Zach was a pain, but at least he didn’t have any hangups, not like Trisha and Nelson. Trisha, though she’d been through a dozen lovers and one marriage, had never been happy and Jason suspected that she’d never really gotten over Mario Polidori. As for Nelson, different demons attacked that boy. Working for the public defender’s office was bad enough, but there was more about the youngest Danvers son to worry Jason. Nelson had a high set of moral standards, which he expounded for endless hours, and yet, there was a darker side to Nelson, a secretive side that only surfaced when he was angry or worried.

He poured himself another drink and kicked off his Jockey shorts, so that he was completely naked. From his bedroom he stood at the sliding glass door, backlit by the light from the hall, as he stared over the tops of trees and across the lights of the city. He was a man of action, a man who made quick decisions and lived with them, a person who got things done.

Without a qualm he reached for the phone and dialed a number he’d memorized and used years before. An answering machine clicked on and Jason sighed. His message was brief. “Yeah, it’s me. Danvers. It’s time to call in all my markers and you owe me one. A big one. I’ve got a job for you. I’ll call back tomorrow.”

His conscience twinged a bit, but he took a long swallow and felt the familiar warmth of Scotch as it burned down his throat, curled in his stomach, and warmed his bloodstream.

A few hours of rest and he’d be ready to face anything. And that included exposing Adria Nash as a fraud.
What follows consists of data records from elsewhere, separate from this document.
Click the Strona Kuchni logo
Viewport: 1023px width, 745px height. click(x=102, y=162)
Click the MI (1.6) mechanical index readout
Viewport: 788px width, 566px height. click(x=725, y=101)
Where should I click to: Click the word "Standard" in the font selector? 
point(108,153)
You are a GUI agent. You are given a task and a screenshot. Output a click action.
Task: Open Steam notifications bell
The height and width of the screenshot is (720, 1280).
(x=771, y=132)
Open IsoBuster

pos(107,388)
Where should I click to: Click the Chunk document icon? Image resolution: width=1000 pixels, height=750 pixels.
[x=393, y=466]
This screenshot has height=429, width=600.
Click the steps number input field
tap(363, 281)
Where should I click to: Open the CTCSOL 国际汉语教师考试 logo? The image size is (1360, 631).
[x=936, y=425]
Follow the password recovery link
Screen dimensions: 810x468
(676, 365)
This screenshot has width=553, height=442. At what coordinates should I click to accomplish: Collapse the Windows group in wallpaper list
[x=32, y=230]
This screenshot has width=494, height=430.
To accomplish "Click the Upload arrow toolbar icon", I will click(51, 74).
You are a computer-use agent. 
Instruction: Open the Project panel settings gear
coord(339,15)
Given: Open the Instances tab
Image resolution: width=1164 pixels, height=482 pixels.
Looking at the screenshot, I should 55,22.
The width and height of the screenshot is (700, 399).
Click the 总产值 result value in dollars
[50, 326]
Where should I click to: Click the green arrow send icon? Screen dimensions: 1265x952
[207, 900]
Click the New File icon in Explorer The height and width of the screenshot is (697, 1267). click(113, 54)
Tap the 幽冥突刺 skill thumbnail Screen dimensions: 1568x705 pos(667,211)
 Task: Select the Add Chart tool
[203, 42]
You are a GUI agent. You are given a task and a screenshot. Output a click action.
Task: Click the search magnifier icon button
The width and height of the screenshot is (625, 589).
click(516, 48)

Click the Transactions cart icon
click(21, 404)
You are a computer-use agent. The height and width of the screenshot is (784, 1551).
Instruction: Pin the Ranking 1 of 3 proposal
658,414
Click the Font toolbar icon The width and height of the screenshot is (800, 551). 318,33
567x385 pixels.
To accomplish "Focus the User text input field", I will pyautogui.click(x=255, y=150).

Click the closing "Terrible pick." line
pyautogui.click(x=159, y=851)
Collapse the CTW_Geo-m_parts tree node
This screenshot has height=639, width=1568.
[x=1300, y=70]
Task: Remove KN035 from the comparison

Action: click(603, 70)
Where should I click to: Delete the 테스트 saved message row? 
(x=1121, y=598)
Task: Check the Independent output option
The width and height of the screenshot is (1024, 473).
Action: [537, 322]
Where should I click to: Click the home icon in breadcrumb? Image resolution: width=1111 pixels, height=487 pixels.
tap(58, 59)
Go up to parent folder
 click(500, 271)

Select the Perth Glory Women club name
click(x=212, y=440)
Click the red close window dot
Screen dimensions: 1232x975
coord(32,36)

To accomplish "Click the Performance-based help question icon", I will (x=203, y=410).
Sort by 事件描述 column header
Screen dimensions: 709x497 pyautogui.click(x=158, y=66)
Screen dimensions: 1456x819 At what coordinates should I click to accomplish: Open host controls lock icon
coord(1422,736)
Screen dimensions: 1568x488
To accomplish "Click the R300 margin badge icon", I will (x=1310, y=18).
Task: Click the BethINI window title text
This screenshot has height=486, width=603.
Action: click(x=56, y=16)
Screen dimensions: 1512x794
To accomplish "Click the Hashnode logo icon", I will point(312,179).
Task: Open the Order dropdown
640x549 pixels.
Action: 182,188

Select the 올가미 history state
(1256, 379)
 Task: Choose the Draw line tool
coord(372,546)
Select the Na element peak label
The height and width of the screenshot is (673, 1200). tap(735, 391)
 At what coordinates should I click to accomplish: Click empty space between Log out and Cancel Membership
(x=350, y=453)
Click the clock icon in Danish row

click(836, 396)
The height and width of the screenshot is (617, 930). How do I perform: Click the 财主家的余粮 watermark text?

Adria’s head was pounding as she turned out the light. The room smelled musty and stale with the lingering odors of old cigarettes and years of filth. But the motel was cheap and anonymous. At least for now.

She fell back on the bed and closed her eyes. Images of Zachary went through her mind. She couldn’t be distracted by him. She had to stay focused. She’d spent too much time on her mission. In the past few years she’d written letters, met with lawyers, people from government agencies, and kept a diary, trying vainly to find Virginia Watson. Only now, after her father’s death, did she have an inkling as to who she was.

And she was going to go through hell and back trying to find out if, as her father insisted, she was really London Danvers.



Zach glanced at his watch. Not long until daylight. Staring through the windshield to the motel where Adria Nash was sleeping, he wondered if she might just be his long-lost half-sister.

Impossible.

Crazy.

But she looked so damned much like Kat.